Abstract

e13079 Background: BC is the most frequent malignancy in women and is potentially sensitive to hormonal treatment (HR+, HER2+ or -) in approximately 70% of cases. PIK3CA is among the most frequently mutated genes in BC (approximately 40% of cases) and its mutations portend sensitivity to PI3K inhibitors, such as alpelisib, in combination with hormonal treatment in HR+/HER2- cases. However, extended NGS-based testing is not currently recommended by national and international guidelines. Methods: Women aged 18 years or older, with cytological or histological diagnosis of HR+/HER2- mBC, for whom suitable tissue samples were available, were subjected to extended NGS profiling using the FoundationOne, analyzing 324 genes and gene signatures, such as tumor mutational burden (TMB) and microsatellite instability (MSI); and Illumina TruSight Oncology 500, analyzing 500 genes. DNA was isolated from formalin-fixed, paraffin-embedded (FFPE) samples, from either the primary or metastatic site. Results: Patients (pts) were analyzed (ductal histology: 52%; lobular: 15%; mixed ductal-lobular: 12%; NOS: 21%), among which 7 (12%) had inadequate pathological material and were considered screening failures. A full molecular report was obtained in 53 patients. The most frequent pathogenic and likely pathogenic alterations (class 5 and 4), listed in descending order of prevalence, are: PIK3CA in 51% of pts (E545K>H1047R>N345K>E542K); CDH1 in 21% (prevalence in lobular carcinoma: 75%; in ductal carcinoma: 3,5%). CCND1 in 28% (all amplifications). FGFR1-2 in 21%, TP53 in 15%, WHSC1L1 and ZNF703 in 13%, RAD21 and TBX3 in 9%. Homologous recombination-related genes, such as BRCA1/2 and PALB2 were altered in <5% while ATM altered in 9% of cases.

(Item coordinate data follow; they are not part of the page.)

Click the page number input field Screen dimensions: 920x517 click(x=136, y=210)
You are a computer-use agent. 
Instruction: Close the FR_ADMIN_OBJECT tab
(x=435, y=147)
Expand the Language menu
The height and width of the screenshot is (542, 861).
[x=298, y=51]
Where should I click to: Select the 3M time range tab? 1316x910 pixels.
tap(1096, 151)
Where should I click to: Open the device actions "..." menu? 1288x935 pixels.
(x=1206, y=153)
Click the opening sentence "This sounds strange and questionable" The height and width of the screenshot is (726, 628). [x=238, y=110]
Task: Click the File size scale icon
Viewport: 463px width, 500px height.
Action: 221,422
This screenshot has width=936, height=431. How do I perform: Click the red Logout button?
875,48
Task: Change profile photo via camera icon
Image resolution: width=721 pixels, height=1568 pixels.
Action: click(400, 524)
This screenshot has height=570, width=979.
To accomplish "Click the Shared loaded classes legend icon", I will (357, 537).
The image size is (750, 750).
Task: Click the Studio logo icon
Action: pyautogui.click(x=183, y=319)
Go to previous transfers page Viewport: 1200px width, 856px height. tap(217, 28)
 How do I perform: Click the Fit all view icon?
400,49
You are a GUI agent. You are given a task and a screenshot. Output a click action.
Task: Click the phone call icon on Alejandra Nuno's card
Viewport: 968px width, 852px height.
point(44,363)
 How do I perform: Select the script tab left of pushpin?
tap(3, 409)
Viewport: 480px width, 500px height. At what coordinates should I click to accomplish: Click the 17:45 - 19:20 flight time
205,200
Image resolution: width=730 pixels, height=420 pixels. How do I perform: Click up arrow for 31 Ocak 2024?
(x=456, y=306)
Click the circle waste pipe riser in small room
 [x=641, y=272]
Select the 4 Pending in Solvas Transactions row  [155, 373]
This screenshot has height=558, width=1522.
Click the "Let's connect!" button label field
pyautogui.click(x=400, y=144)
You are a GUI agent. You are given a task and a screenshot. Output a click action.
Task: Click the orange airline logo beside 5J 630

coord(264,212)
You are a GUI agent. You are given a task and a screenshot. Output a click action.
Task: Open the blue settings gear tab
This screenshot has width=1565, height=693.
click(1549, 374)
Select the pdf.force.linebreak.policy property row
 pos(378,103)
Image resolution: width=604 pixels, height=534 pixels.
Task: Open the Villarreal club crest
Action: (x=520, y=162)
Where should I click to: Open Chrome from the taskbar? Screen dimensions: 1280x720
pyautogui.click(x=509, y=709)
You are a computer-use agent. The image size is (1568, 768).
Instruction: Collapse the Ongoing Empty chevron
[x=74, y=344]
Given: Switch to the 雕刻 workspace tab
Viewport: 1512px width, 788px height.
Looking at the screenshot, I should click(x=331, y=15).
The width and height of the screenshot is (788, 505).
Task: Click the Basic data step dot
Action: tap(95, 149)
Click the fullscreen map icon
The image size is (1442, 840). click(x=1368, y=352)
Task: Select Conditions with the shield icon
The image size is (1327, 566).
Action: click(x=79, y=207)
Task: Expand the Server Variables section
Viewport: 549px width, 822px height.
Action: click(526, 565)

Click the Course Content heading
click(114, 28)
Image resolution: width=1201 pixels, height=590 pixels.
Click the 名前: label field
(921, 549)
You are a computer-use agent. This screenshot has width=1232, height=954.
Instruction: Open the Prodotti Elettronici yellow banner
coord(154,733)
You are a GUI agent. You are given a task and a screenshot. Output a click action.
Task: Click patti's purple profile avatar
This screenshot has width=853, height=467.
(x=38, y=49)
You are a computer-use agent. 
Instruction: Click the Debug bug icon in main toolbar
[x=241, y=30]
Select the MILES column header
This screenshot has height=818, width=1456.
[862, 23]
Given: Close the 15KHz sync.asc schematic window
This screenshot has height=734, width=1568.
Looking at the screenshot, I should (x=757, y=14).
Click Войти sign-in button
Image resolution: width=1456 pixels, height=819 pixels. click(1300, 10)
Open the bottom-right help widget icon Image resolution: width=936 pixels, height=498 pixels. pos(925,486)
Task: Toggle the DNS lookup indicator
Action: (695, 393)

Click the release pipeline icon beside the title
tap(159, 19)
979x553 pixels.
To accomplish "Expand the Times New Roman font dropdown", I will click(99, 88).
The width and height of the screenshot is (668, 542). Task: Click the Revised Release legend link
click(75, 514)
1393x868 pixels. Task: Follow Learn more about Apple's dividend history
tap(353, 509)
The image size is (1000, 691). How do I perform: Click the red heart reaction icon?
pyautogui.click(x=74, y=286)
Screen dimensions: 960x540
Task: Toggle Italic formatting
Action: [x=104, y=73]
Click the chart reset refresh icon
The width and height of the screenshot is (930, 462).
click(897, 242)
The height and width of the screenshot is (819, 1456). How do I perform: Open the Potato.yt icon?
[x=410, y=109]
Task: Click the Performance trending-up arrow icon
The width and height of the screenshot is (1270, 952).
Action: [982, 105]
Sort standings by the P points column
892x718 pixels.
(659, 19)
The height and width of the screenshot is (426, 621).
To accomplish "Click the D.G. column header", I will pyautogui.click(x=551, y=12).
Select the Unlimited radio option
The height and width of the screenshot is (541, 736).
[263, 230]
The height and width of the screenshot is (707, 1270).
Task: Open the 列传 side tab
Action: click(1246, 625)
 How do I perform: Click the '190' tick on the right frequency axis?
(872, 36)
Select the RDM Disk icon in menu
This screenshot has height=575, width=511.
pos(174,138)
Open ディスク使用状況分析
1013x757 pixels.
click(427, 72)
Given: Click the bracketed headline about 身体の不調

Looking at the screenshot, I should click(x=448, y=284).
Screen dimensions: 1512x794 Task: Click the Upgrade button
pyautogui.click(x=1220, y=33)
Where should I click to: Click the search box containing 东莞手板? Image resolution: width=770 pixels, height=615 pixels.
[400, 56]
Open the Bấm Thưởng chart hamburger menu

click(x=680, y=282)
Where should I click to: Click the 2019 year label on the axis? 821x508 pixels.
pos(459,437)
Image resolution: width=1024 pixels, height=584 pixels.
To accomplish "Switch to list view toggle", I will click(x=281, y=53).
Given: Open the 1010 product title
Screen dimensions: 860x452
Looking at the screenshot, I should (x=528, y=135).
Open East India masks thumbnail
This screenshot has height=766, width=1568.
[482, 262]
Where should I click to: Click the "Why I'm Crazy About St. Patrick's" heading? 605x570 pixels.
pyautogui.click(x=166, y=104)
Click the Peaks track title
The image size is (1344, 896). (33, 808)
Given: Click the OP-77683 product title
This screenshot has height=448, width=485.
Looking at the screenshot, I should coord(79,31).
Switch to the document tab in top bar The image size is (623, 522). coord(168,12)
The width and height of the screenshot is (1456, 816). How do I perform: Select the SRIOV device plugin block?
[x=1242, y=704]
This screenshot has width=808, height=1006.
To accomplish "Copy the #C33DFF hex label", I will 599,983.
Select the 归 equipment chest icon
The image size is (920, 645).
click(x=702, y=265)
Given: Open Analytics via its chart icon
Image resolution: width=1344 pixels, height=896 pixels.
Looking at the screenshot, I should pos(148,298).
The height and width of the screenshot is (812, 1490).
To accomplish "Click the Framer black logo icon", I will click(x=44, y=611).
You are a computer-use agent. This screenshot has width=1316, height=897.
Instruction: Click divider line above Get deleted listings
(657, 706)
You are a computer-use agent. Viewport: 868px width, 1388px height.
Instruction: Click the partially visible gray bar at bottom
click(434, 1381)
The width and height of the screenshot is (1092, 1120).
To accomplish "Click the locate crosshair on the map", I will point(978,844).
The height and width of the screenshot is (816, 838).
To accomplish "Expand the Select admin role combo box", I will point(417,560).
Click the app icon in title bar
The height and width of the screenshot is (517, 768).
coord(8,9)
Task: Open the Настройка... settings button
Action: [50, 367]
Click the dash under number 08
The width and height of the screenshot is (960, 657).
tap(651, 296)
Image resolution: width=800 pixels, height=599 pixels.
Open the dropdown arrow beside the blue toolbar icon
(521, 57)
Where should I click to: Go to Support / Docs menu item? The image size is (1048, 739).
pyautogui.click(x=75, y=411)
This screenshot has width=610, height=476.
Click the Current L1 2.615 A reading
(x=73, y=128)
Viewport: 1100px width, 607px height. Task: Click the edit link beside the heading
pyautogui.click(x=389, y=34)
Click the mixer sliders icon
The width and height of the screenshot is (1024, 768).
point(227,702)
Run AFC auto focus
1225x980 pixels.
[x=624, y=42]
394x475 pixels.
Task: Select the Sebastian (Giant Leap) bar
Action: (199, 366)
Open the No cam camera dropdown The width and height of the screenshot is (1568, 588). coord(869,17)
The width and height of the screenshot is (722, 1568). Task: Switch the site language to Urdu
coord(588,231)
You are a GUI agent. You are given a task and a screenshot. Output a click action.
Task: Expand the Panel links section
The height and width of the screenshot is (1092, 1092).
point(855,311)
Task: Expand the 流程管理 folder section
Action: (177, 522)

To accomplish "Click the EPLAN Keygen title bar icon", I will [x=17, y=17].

Many other pathogenic mutations (affecting 69 individual genes) were identified, all with a prevalence <10%. TMB was high (>17 mutations/Mb) in 13% of cases, in one of which MSI was also detected. Conclusions: In our analysis PIK3CA was confirmed to be the most frequently mutated gene (51% of cases); however, due to the specific European regulatory constraints, it was deemed to be actionable in a minority of cases, suggesting that NGS profiling should be performed early on after the diagnosis of metastatic disease, in order to inform the overall therapeutic strategy. Other potentially actionable alterations (FGFR1/2, AKT, HER2 ex 20 mutations) emerged from extended NGS profiling, suggesting its potential utility in selected HR+/HER2- mBC pts.